The output is the line holding "Given: Toggle the secondary side bar icon" and all lines after it to the end of the records below; restate them unchanged and add nothing.

(Saved data entries)
++++++

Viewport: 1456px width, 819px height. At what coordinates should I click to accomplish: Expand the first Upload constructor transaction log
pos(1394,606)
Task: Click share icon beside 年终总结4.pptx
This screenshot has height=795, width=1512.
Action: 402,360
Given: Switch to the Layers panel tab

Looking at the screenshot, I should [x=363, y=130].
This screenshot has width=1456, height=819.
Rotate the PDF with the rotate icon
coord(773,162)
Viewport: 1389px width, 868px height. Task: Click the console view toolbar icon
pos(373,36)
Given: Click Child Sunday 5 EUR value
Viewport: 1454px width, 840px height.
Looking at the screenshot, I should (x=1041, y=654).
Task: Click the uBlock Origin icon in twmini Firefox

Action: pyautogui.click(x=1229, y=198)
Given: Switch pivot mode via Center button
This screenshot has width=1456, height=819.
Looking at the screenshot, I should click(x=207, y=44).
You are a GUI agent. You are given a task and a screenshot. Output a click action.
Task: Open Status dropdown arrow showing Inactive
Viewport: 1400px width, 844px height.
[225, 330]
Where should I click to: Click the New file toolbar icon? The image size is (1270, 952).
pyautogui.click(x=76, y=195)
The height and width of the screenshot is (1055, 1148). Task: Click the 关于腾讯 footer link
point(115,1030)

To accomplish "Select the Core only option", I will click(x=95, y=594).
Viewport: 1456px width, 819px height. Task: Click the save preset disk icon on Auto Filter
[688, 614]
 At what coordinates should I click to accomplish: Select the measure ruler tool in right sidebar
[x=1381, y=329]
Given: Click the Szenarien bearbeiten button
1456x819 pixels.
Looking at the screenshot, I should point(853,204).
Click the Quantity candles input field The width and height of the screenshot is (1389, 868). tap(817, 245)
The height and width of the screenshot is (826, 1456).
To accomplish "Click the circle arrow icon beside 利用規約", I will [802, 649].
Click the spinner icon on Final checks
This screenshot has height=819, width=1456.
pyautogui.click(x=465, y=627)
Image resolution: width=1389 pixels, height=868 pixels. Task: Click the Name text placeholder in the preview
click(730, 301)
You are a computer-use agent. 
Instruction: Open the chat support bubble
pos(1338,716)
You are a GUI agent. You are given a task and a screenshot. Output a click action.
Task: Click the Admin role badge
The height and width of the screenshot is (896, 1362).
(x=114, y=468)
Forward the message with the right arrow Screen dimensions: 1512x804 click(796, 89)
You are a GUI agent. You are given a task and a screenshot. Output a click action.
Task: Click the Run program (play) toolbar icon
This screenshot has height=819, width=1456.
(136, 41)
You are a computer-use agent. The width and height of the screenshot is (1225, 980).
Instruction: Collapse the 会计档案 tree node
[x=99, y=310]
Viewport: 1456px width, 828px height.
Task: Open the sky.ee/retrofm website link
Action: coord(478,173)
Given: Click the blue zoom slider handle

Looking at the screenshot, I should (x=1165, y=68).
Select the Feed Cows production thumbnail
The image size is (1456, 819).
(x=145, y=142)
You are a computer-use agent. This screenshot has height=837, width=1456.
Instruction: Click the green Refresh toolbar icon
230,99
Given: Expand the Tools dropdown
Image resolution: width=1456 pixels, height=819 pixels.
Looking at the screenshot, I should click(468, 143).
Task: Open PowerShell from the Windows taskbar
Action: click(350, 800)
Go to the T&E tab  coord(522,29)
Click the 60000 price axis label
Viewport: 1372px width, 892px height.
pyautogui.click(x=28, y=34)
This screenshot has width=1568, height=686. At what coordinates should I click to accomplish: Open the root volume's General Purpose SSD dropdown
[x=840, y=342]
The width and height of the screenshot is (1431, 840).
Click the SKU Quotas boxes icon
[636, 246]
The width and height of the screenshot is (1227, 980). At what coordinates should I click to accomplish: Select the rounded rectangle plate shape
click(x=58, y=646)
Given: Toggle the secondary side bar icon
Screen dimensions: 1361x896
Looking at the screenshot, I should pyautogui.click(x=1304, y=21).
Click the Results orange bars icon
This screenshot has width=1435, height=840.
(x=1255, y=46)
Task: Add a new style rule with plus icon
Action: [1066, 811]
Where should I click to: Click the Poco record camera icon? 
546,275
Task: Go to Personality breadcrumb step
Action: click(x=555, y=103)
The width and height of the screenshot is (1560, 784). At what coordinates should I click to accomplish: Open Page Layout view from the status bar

++++++

Exercise response>
Given: Toggle the secondary side bar icon
Screen dimensions: 1361x896
Looking at the screenshot, I should pyautogui.click(x=1304, y=21).
Click the Results orange bars icon
This screenshot has width=1435, height=840.
(x=1255, y=46)
Task: Add a new style rule with plus icon
Action: [1066, 811]
Where should I click to: Click the Poco record camera icon? 
546,275
Task: Go to Personality breadcrumb step
Action: click(x=555, y=103)
The width and height of the screenshot is (1560, 784). At what coordinates should I click to accomplish: Open Page Layout view from the status bar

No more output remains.